Example of pavé set diamonds

"Bead setting" is a generic term for setting a stone directly into metal using gravers, also called burins, which are essentially tiny chisels. A hole is drilled directly into the surface of the metal, before a ball burr is used to make a concave depression the size of the stone. Some setters will set the stone into the concave depression, and some will use a hart burr to cut a bearing around the edge. The stone is then inserted into the space, and gravers or burins are used to lift and push a tiny bit of the metal into and over the edge of the stone. Then a beading tool – a simple steel shaft with a concave dimple cut into the tip – is pushed onto the bit of metal, rounding and smoothing it, pushing it firmly onto the stone, and creating a "bead".

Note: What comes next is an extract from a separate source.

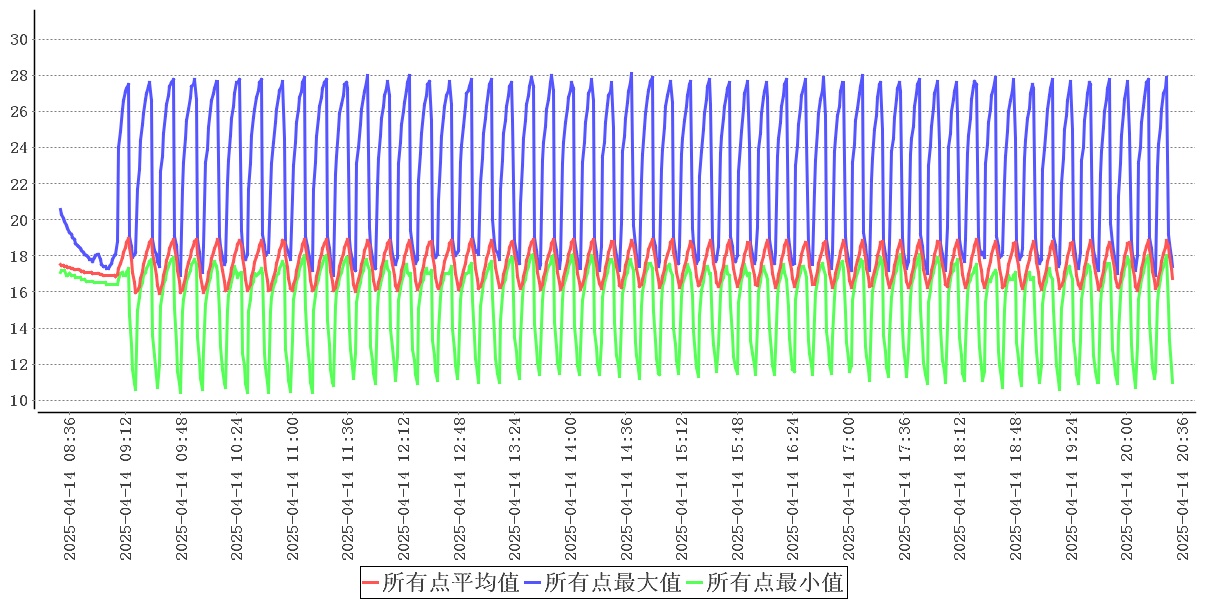Select the 08:36 x-axis time label

coord(70,489)
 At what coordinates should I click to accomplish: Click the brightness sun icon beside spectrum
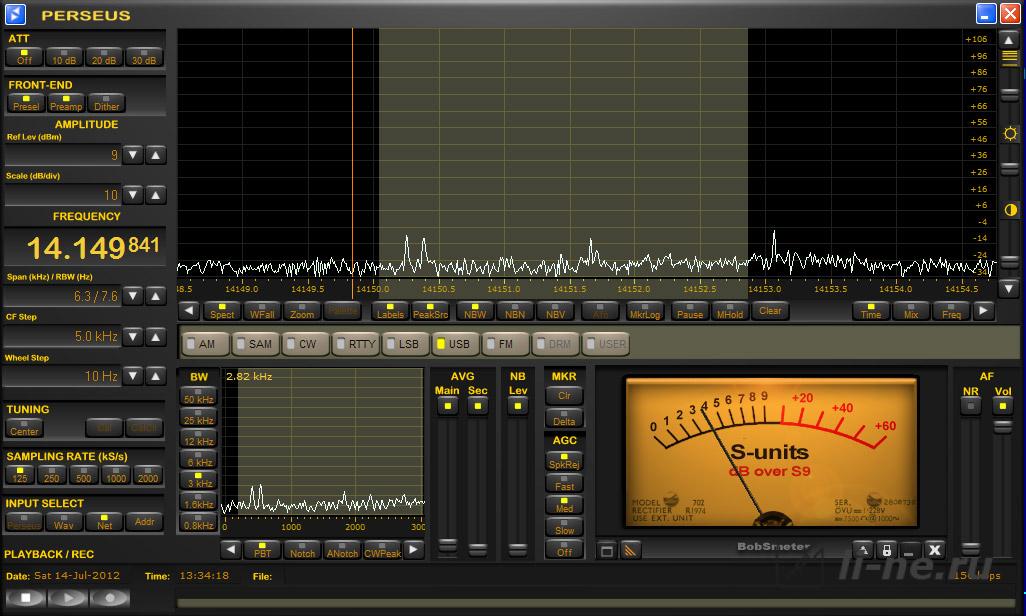point(1010,134)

There are many types of setting that use the bead setting technique. When many stones are set closely together in this fashion, roughly 1 mm apart, covering a surface, this is known as a "pavé" setting, from the French for "paved" or "cobblestoned". When a long line is engraved into the metal going up to each of the beads, this is known as a "star setting". The other common usage of this setting is known as "bead and bright", "grain setting" or "threading" in Europe, alongside many other names. This is when, after the stone is set as described above, the background metal around the stone is cut away, usually in geometric shapes, resulting in the stone being left with four beads in a lowered box shape with an edge around it. Often it is a row of stones, so it will be in a long shape with a raised edge and a row of stones and beads down the center. This type of setting is still used often, but it was very common in the early- to mid-20th century.

===Burnish===

Burnish set diamonds

Burnish setting, also sometimes referred to as flush setting, shot setting, or gypsy setting, is similar to bead setting, but after the stone is inserted into the space, instead of using a graver to lift beads, a burnishing tool is used to push the metal around the stone. The stone will be roughly flush with the surface, with a burnished or rubbed edge around it. This type of setting has a long history, and has seen a resurgence in contemporary jewelry. Sometimes the metal is finished using sandblasting.